Joni Eareckson Tada, Christian author and speaker who suffered a devastating injury to her vertebrae at 17 years old and became a quadriplegic said this about her new life in Christ: “I, with shriveled, bent fingers, atrophied muscles, gnarled knees, and no feeling from the shoulders down, will one day have a new body, light, bright and clothed in righteousness – powerful and dazzling. Can you imagine the hope that the Resurrection gives someone spinal-cord injured like me?” The Resurrection of Jesus makes all things new.

A Moment of Silence

Read This Week: Revelation 8

When he opened the seventh seal, there was silence in heaven for about half an hour. And I saw the seven angels who stand before God, and seven trumpets were given to them. Another angel, who had a golden censer, came and stood at the altar. He was given much incense to offer, with the prayers of all God’s people, on the golden altar before the throne. The smoke of the incense and the prayers of God’s people went up before God from the angel’s hand. – Revelation 8:1-4 NIV

A moment of silence is something we observe in our society for various reasons. We frequently see it suggested and done at ball games, award shows, or concerts to honor someone who has passed away. It is also to pay respects to fallen soldiers and memorialize tragic events that affect communities and even countries. In Christianity, a moment of silence is often a way to connect with God and become more in tune with His heart and desire for our lives through prayer, meditation, and worship. A moment of quiet with Jesus can be a beautiful and peaceful communion and a great time to be grateful, reflect on His attributes, gain wisdom, lament, cry out, and endure hardship.

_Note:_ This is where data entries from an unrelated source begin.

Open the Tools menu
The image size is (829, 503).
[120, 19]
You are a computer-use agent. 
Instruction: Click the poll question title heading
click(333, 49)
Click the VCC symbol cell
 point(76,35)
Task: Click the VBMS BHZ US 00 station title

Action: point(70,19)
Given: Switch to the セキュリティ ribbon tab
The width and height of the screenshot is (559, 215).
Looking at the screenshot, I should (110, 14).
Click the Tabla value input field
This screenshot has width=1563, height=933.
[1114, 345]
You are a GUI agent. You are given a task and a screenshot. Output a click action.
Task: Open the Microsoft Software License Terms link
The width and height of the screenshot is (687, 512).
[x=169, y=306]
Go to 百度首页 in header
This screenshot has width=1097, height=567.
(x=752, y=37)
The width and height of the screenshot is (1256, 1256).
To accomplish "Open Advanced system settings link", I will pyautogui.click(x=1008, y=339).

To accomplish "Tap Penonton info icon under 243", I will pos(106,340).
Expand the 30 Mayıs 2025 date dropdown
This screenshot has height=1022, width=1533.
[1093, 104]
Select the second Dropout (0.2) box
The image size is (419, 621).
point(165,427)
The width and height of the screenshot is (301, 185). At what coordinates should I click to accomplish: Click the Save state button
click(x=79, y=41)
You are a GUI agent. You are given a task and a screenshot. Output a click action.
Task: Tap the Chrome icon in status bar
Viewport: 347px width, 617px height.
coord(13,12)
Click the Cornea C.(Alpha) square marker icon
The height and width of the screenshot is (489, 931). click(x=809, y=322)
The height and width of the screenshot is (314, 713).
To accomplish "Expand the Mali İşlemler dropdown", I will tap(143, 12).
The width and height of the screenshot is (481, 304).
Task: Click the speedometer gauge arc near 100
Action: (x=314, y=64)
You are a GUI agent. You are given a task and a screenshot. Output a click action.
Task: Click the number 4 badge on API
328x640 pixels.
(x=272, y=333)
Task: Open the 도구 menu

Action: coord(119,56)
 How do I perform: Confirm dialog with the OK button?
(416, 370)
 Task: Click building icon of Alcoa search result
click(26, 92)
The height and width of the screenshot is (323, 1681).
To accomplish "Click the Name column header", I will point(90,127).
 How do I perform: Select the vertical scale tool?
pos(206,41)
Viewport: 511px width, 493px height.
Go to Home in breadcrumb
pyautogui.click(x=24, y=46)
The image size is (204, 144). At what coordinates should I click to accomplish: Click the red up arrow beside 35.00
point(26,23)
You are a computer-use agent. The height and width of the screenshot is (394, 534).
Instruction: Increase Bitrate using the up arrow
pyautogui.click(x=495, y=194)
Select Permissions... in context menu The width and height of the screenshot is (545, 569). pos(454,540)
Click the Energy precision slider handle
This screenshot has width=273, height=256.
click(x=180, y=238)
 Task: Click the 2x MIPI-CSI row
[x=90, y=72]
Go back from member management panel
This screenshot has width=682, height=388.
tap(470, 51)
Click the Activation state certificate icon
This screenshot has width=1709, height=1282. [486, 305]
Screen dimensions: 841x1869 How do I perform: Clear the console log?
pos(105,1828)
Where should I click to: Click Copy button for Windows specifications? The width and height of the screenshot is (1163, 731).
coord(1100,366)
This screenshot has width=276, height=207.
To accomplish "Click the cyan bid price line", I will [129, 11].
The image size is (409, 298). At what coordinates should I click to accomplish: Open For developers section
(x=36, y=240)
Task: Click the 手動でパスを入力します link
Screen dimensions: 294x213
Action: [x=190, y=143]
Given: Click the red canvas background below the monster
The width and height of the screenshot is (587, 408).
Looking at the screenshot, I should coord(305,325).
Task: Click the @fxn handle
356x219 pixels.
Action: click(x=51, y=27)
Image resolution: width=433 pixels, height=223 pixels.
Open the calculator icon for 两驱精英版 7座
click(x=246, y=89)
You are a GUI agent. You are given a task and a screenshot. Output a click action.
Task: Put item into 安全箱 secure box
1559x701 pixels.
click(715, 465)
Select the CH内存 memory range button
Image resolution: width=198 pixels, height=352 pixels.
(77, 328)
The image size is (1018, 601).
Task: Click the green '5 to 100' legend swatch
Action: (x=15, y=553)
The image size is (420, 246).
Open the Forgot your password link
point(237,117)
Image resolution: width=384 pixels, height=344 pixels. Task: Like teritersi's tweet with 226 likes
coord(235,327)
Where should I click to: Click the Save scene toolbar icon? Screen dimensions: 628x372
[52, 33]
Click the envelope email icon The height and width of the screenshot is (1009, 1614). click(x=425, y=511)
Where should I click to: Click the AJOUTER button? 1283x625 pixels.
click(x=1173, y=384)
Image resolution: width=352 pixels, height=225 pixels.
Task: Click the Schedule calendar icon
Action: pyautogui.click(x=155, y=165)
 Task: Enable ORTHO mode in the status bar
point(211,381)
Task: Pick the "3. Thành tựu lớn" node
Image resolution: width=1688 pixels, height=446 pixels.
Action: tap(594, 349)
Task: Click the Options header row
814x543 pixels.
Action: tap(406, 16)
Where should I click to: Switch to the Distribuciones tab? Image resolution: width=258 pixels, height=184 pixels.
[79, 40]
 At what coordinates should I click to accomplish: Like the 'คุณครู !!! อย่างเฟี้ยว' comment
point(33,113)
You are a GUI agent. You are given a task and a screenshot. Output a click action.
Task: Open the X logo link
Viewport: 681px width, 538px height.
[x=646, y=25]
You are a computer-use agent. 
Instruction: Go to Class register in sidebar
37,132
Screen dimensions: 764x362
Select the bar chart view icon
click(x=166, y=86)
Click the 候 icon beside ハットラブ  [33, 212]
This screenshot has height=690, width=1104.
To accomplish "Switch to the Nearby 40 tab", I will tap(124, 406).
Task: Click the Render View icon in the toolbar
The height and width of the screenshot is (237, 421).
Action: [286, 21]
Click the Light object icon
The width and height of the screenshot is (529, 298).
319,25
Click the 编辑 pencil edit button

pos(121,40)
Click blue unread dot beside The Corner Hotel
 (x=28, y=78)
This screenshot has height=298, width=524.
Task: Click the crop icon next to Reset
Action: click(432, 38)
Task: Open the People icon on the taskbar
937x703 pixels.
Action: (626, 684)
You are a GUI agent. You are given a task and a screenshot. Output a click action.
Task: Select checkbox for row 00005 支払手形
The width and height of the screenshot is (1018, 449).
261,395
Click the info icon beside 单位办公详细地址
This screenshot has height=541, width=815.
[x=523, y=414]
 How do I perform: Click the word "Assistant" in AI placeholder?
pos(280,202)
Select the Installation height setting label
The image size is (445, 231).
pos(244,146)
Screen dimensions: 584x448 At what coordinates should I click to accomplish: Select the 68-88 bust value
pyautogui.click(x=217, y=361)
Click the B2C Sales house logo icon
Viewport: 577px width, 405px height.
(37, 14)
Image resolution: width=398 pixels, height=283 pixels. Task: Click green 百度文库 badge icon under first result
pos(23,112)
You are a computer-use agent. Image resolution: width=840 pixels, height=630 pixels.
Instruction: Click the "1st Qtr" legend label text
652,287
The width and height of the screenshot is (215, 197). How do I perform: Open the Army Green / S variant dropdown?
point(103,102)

There was a moment of silence in heaven in Revelation 8. It came on the heels of all the loud, celebratory worship and praise of Christ in the last chapter. But when the Lamb cracked the seventh seal, heaven was silent for 30 minutes. Imagine that. Just moments before, the heavenly realm was deafening with the unison praise of God, but it is now eerily soundless for half an hour. 

They had entered a time of preparation for what was to come. The plan was developing in front of them, and they were both amazed by what they saw and quieted by what would follow. Then they prayed and petitioned God, as verse 4 splendidly illustrates: The smoke of the incense and the prayers of God’s people went up before God from the angel’s hand. Their preparation for the trumpet judgments involved silence and prayer.

We should take note of this progression in our lives in the present. No matter what season we go through, our spiritual approach to God should include the following:

  • Praise and thanksgiving.
  • Being still.
  • Quieting our hearts and minds.
  • Seeking the Lord through prayer.

A moment of silence is necessary and vital to an intimate and God-glorifying walk with Christ. It brings us closer to our Savior while giving us an eternal perspective as we live daily. It can move us into a greater understanding of truth and give the spiritual clarity to navigate anything life brings. A regular moment of silence can empower us to be grateful in seasons of plenty and secure in seasons of challenge. It can reorientate us to our mission and God’s kingdom purposes that He passionately calls us to.

We might not be preparing for the trumpet judgments like the heavenly community in chapter 8, or enduring and witnessing the end times desolation of the earth, seas, freshwater, and sources of light (v. 6-13). We might not be on the precipice of the destruction of Babylon and viewing eschatological events of a savage and turbulent nature. However, we live in a chaotic age and world broken by sin where the people and family of God must be ready to shine His light in the darkness. We need a consistent moment of silence; to be in the presence of God, read His word, pray, and allow Him to equip us for the journey.